Like it says in the sidebar (at the bottom for mobile users), this website is a living document. I’m more or less using the site to host the second draft of a novel while I write it, under the guise of a weekly web-series. Eventually I hope to clean up the text and see if I can get it published for realsies, or self-publish it on Amazon, or something. (Many publishers won’t consider anything previously posted online, but I’ll burn that bridge when I come to it.)
The first half definitely needs cleaning up. I included everything I wanted to write about, but I still need to make it good. For one thing, basically anything involving Dan needs to be condensed. I’ll bet I can trim his drunken whining down from eight thousand words to, say, two thousand. There’s like four pages of philosophical blathering (edit: it’s gone now), but I should trust my readers to get gist of Akayama DanJay from its content instead of spelling it out; maybe I’ll reduce Dan’s philosophizing to a paragraph which hits all the major points, or maybe I’ll cut it out entirely (I ended up moving a paragraph of it to Dan’s father).

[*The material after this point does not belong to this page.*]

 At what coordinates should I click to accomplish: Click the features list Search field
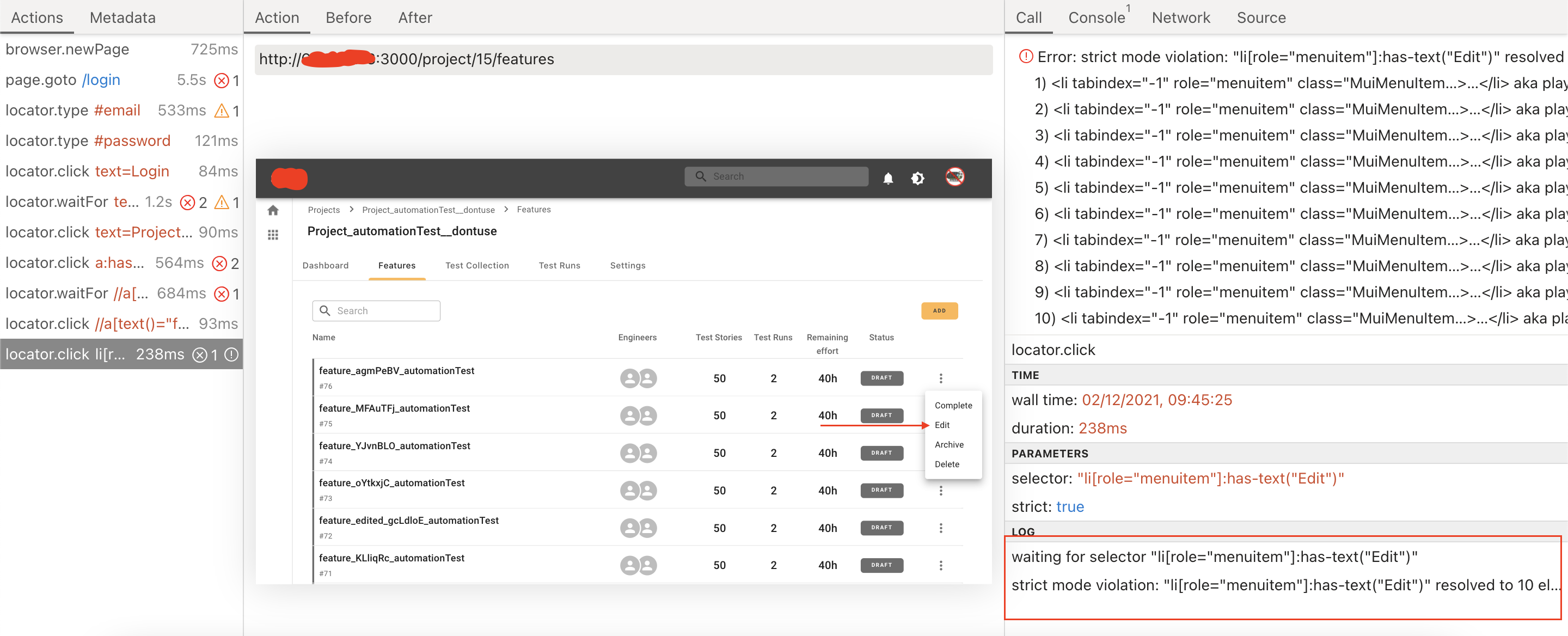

Dan’s kiss with Beatrice needs work. In fact Beatrice could use work as a character altogether, as she mostly does whatever I want her to do, except I don’t entirely know what I want her to do. I like the idea of a love triangle between Dan, Beatrice, and Faith referencing Dante Alighieri’s fruitless obsession with Beatrice Portinari, but it’s not interesting enough to warrant the space it takes up. I don’t want to make huge changes until I’m more confident about what those changes should be, but here’s my current take: Beatrice shouldn’t kiss Dan just because she secretly likes him, Beatrice should kiss Dan because Dan is a pitiful dweeb and she thinks it will make him leave her alone. Once Dan’s been kissed, he has to face the fact that his depression isn’t the result of a lack of romance or physical intimacy. His depression is an internal affair.

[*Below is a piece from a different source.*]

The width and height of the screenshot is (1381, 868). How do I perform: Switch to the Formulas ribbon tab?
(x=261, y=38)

I like Jay, I like Faith. I’ll surely alter their characters as I finalize the text, but I think they’ll need less fixing up than Dan and Beatrice.
Leo (who sometimes calls himself Henry) needs to be straightened out. I’m not sure exactly what kind of asshole he is, only that he’s an asshole. Despite the swastika he tattooed on his chest I don’t intend him to be a Nazi or a Neo-Nazi (even if Neo-Nazis overlap with what Leo is meant to reflect). He’s not an emblem for Hitler, or the GOP, or Trump, or anything cheesy like that.

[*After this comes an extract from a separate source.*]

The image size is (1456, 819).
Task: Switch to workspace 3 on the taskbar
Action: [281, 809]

Leo’s defining characteristics, as he stands now, are a lack of self-awareness and a self-defeating notion of freedom. He’s the kind of edgy 14-year-old who shouts “heil Hitler” and giggles when people glare or roll their eyes, and if anyone tells him off he’ll claim they’re censoring his free speech (never-mind that the people telling him off have the freedom to tell him off). He’s brazen enough to tattoo a swastika on his chest, but he only has the confidence to show it to Dan because Dan was reading a book with swastikas on the cover in a religious context. When Dan calls him an ass-hat Leo folds his arms over his chest not in aggression, but in embarrassment.
In the next draft, I want to emphasize this aspect of his character. When he says he wants to kill gay people, maybe he means it or maybe it’s his idea of a dumb joke, but either way he’s astounded that others view him as a homophobe. He could march in a white-nationalist parade and be shocked that people call him racist.
The reason I write these commentaries is because when you read a published book you don’t get to see the process behind it, and you might accidentally get the impression that the writer wrote it that way on purpose, first try. In my experience there’s a lot of bumbling along the way to a finished work, because writing is just bumbling words together until you find the right ones in an acceptable order. Sure I wrote Leo as a 2D caricature of a human being, but now that I’ve done so, I can read intent into his actions and use my new understanding to help write future drafts.
The last big note I have on the first half is the slow pace. We’ve already covered condensing the slower chapters, which will help the plot plod along, but next week we’ll cover possible changes to the structure of the plot itself.
Anyway, you might be expecting Jay to wake up now that the chapter is over. He’s already experienced, what, twenty years here? And the chapter ends with a huge reveal: Akayama grows blue feathers and her lab coat is sky-blue, so she probably looks a lot like the Heart of the Mountain, the Biggest Bird.